Le manque d’engouement du public pour le premier volet de la saga Horizon de Kevin Costner semble confirmer que le mythe de la conquête de l’Ouest n’intéresse plus. Faut-il pour autant arrêter de faire des westerns ?

Avec sa fresque monumentale Horizon, Kevin Costner affiche sa grande ambition : rendre ses lettres de noblesse au western. Car, il faut bien l’avouer, il les a un peu perdues. La preuve, le célèbre acteur et réalisateur a dû hypothéquer une de ses propriétés pour réussir à produire les deux premiers volets de sa quadrilogie, faute de trouver des producteurs qui veuillent bien le suivre sur ce sentier bien moins rentable qu’il y a quelques décennies. Difficile de leur jeter la pierre au vu des résultats pour l’instant décevants du premier film.
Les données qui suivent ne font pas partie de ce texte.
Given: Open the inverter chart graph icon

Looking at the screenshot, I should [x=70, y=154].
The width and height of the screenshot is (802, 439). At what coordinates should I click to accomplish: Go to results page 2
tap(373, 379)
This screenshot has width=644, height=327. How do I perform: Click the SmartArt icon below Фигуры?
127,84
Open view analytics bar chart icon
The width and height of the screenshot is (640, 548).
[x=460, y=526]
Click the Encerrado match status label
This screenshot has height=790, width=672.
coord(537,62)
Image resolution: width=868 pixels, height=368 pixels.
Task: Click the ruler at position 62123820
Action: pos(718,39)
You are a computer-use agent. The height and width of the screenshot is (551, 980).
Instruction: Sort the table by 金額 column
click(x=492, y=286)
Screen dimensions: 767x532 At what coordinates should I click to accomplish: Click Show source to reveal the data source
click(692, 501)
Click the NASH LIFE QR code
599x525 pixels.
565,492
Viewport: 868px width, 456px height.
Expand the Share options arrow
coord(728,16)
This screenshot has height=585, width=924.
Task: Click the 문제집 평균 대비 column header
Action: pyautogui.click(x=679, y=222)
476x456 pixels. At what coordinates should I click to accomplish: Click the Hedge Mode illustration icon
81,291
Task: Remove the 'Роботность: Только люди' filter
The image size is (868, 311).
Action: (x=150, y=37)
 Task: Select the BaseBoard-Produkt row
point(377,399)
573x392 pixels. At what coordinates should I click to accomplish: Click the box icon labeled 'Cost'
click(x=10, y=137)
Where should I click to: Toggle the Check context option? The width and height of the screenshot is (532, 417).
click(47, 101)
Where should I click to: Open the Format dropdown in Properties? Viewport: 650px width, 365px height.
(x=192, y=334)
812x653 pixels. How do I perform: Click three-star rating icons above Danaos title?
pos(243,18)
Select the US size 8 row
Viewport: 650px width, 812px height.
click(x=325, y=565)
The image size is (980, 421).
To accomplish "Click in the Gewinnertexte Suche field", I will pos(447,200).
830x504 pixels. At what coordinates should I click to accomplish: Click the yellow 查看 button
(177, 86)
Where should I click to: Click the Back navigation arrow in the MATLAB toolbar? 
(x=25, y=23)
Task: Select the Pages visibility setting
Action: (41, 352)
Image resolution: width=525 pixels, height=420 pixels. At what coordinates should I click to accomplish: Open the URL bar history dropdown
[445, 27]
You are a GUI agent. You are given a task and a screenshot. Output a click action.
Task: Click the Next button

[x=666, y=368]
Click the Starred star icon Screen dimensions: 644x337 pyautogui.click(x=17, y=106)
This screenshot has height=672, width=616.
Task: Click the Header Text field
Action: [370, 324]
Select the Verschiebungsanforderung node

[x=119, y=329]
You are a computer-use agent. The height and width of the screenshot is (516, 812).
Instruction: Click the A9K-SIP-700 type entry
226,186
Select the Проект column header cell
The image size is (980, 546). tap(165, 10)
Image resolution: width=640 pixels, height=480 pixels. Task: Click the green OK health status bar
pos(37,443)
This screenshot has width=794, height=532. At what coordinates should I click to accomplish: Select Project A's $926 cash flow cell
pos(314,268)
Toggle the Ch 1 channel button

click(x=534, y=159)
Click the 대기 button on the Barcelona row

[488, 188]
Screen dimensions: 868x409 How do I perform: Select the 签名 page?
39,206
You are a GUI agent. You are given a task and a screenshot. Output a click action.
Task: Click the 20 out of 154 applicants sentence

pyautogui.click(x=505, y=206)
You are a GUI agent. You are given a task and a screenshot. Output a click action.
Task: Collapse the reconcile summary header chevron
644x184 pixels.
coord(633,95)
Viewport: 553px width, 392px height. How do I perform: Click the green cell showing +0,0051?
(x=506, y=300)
À croire que le filon du western s’est tout simplement épuisé à force d’avoir été surexploité. En effet, dans son livre The American West. The Invention of a Myth, l’universitaire américain David Hamilton Murdoch estimait en 2001 que « peut-être que 7 000 westerns ont été réalisés au total depuis The Great Train Robbery, en 1903 ». De quoi gaver le public jusqu’à l’écœurement.

Un héritage vivace malgré un succès en berne

Il faut dire que la conquête de l’Ouest sauvage et le show-business, c’est une très longue histoire. Des premiers dime novels du XIXe siècle aux spectacles du Wild West Show de Buffalo Bill à l’orée du XXe siècle, jusqu’au catastrophique chef-d’œuvre La Porte du Paradis, en 1980, la thématique a su attirer les foules. Mais, justement, après ce film de trop, qui a rapporté 3 millions de dollars alors qu’il en avait coûté 40, le public s’est désintéressé des cow-boys et les maisons de production avec.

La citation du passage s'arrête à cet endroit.